Give back the full listing exactly as written.
--- Data provided Enclosed Below ---
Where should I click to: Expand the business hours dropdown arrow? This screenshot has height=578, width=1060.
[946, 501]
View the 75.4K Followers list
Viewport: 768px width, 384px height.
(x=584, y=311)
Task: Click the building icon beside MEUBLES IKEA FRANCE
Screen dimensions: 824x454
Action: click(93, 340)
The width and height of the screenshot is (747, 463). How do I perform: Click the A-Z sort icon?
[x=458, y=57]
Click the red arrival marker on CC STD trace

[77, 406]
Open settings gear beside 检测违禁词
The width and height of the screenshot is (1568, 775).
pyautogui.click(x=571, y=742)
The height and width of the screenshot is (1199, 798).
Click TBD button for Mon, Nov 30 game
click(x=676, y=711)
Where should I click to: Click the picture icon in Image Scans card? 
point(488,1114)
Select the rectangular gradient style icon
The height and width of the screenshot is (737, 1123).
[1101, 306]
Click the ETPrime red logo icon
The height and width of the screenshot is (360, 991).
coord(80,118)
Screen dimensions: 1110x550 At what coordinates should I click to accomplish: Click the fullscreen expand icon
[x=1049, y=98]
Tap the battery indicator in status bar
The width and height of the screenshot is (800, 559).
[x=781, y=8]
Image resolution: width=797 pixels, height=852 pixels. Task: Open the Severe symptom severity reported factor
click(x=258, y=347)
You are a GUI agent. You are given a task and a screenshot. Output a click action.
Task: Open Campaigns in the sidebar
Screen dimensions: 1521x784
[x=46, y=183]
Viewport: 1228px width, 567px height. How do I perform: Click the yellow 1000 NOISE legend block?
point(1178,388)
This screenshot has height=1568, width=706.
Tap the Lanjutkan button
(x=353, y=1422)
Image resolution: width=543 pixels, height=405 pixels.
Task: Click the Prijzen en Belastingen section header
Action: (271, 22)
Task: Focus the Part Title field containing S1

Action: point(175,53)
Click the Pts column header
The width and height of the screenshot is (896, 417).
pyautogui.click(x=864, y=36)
--- End of Enclosed Data provided ---
● **Result for this task**
Where should I click to: Expand the business hours dropdown arrow? This screenshot has height=578, width=1060.
[946, 501]
View the 75.4K Followers list
Viewport: 768px width, 384px height.
(x=584, y=311)
Task: Click the building icon beside MEUBLES IKEA FRANCE
Screen dimensions: 824x454
Action: click(93, 340)
The width and height of the screenshot is (747, 463). How do I perform: Click the A-Z sort icon?
[x=458, y=57]
Click the red arrival marker on CC STD trace

[77, 406]
Open settings gear beside 检测违禁词
The width and height of the screenshot is (1568, 775).
pyautogui.click(x=571, y=742)
The height and width of the screenshot is (1199, 798).
Click TBD button for Mon, Nov 30 game
click(x=676, y=711)
Where should I click to: Click the picture icon in Image Scans card? 
point(488,1114)
Select the rectangular gradient style icon
The height and width of the screenshot is (737, 1123).
[1101, 306]
Click the ETPrime red logo icon
The height and width of the screenshot is (360, 991).
coord(80,118)
Screen dimensions: 1110x550 At what coordinates should I click to accomplish: Click the fullscreen expand icon
[x=1049, y=98]
Tap the battery indicator in status bar
The width and height of the screenshot is (800, 559).
[x=781, y=8]
Image resolution: width=797 pixels, height=852 pixels. Task: Open the Severe symptom severity reported factor
click(x=258, y=347)
You are a GUI agent. You are given a task and a screenshot. Output a click action.
Task: Open Campaigns in the sidebar
Screen dimensions: 1521x784
[x=46, y=183]
Viewport: 1228px width, 567px height. How do I perform: Click the yellow 1000 NOISE legend block?
point(1178,388)
This screenshot has height=1568, width=706.
Tap the Lanjutkan button
(x=353, y=1422)
Image resolution: width=543 pixels, height=405 pixels.
Task: Click the Prijzen en Belastingen section header
Action: (271, 22)
Task: Focus the Part Title field containing S1

Action: point(175,53)
Click the Pts column header
The width and height of the screenshot is (896, 417).
pyautogui.click(x=864, y=36)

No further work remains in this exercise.